77.91.224.15 - - [02/Feb/2008:04:13:37 +0000] "GET /home/home-news.php?audio=0&connection=0 HTTP/1.1" 200 9114 "-" "WebAlta Crawler/2.0 (http://www.webalta.net/ru/about_webmaster.html) (Windows; U; Windows NT 5.1; ru-RU)"

Hmm, this line doesn't seem to be detected (but I originally tested it). I could have missed it though...

65.55.165.16 - - [01/Feb/2008:22:57:26 +0000] "GET /home/?audio=1&connection=0 HTTP/1.0" 200 1106 "-" "msnbot/1.0 (+http://search.msn.com/msnbot3.htm)"

No other lines have the same IP, time, or user agent.

Other lines use the same HTTP method, HTTP version, HTTP code, bandwidth, and lack of referrer.

Can we maybe find something truly unique that we can duplicate?

I duplicated the line exactly and received the same count.
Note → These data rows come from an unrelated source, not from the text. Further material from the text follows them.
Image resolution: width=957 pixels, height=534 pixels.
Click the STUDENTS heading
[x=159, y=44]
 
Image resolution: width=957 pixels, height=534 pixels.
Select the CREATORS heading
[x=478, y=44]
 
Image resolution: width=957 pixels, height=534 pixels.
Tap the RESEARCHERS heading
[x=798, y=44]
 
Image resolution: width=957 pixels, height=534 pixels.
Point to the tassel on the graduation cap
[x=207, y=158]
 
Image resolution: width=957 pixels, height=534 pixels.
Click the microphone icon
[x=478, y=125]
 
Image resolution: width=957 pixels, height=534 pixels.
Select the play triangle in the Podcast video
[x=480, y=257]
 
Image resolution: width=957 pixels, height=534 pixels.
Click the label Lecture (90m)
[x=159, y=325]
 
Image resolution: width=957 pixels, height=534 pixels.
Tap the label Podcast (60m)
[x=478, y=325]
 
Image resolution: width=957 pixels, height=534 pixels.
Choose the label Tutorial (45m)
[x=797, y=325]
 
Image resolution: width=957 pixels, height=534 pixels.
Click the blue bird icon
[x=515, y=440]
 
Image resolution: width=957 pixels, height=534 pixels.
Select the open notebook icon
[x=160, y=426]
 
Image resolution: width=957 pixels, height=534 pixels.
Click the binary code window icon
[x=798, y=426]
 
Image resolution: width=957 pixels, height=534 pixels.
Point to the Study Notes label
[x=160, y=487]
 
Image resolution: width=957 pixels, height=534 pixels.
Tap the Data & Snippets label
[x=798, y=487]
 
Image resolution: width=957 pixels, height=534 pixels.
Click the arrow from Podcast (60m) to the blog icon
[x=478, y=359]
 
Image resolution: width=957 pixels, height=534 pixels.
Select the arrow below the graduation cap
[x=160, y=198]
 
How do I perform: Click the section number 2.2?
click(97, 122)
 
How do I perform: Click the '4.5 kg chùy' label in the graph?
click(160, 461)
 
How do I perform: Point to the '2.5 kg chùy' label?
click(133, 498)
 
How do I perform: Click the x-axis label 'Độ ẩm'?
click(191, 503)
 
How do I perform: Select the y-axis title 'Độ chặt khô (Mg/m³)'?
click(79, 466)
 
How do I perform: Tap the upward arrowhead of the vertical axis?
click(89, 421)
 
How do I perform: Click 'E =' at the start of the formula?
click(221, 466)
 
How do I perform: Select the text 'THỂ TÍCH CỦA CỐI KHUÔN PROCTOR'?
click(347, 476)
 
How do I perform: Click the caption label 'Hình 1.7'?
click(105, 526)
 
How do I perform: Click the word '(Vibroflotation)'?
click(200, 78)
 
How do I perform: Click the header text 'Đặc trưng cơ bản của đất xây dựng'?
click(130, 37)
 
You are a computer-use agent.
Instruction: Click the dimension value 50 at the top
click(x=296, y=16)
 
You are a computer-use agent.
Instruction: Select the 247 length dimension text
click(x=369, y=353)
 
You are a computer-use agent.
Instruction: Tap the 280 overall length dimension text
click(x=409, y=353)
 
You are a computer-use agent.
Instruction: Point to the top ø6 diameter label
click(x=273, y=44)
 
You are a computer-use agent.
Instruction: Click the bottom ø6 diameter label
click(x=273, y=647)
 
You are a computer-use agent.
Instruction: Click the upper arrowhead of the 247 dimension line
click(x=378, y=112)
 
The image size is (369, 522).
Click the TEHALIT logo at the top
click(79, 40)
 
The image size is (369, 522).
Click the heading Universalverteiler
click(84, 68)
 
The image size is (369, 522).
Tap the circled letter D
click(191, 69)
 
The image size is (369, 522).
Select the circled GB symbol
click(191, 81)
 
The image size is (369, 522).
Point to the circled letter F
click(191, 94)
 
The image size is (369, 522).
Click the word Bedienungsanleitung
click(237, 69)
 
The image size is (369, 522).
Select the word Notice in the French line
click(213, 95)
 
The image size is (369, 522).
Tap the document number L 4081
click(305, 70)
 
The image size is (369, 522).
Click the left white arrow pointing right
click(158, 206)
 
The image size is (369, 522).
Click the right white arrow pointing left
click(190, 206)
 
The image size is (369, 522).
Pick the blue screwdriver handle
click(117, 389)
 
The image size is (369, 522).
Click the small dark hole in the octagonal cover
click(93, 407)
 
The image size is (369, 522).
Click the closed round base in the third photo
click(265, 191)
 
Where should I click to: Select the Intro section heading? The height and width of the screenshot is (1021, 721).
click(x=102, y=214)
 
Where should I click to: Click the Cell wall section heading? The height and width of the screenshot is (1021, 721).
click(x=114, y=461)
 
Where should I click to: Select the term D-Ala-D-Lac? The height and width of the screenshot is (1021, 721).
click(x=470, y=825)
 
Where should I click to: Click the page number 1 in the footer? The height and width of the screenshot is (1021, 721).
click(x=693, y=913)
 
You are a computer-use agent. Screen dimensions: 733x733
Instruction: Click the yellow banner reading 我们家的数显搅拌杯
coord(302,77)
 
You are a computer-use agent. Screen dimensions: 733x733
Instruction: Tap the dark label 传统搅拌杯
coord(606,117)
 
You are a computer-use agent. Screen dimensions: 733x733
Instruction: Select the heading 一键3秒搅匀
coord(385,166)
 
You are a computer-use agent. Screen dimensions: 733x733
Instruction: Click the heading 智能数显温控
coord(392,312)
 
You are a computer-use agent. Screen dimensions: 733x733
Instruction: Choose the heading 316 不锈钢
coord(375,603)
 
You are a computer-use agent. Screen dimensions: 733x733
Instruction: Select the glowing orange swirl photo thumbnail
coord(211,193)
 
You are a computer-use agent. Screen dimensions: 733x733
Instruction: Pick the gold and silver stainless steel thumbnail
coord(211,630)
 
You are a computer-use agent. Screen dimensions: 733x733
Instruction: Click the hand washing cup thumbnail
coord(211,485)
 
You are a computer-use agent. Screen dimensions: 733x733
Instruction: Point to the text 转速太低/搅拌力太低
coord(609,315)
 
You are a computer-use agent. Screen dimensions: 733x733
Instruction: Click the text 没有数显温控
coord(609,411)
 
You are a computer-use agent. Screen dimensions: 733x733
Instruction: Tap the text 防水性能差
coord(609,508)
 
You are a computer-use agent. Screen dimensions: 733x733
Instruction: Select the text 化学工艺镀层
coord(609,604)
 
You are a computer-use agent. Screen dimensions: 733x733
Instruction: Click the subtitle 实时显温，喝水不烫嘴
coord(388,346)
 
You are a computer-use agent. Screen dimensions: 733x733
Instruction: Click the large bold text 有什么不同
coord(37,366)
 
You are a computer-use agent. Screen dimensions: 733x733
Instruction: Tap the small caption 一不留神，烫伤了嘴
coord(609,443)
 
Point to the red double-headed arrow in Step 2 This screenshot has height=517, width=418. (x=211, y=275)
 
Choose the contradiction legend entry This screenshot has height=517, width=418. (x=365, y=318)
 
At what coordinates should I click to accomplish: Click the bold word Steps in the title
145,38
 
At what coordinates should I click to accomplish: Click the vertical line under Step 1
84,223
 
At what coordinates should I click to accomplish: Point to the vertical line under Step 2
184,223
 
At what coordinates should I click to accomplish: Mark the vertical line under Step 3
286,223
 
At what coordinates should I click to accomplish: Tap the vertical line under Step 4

I then changed the time stamp and received the same results.

- John

perl_diver

3:27 am on Feb 3, 2008 (gmt 0)

10+ Year Member



This appears to be where the pattern is searched for:

if ($param =~ /^ExtraSectionFirstColumnValues(\d+)/)

try and see what the value of $param is at that point. Write it to a file or print it to the screen while the script executes (if you can).

perl_diver

3:30 am on Feb 3, 2008 (gmt 0)

10+ Year Member



I just noticed that there is no $ preceeding ExtraSectionFirstColumnValues in this line:

if ($param =~ /^ExtraSectionFirstColumnValues(\d+)/)

unless it has been defined as a Constant somewhere the regexp is literally looking "ExtraSectionFirstColumnValues".

perl_diver

8:43 pm on Feb 3, 2008 (gmt 0)

10+ Year Member



I think I misunderstood what that regexp is doing. It is building an array of search patterns from a file (I think), not searching the log file. There must be an array somewhere, @ExtraFirstColumnValues, that is being used to search the log file.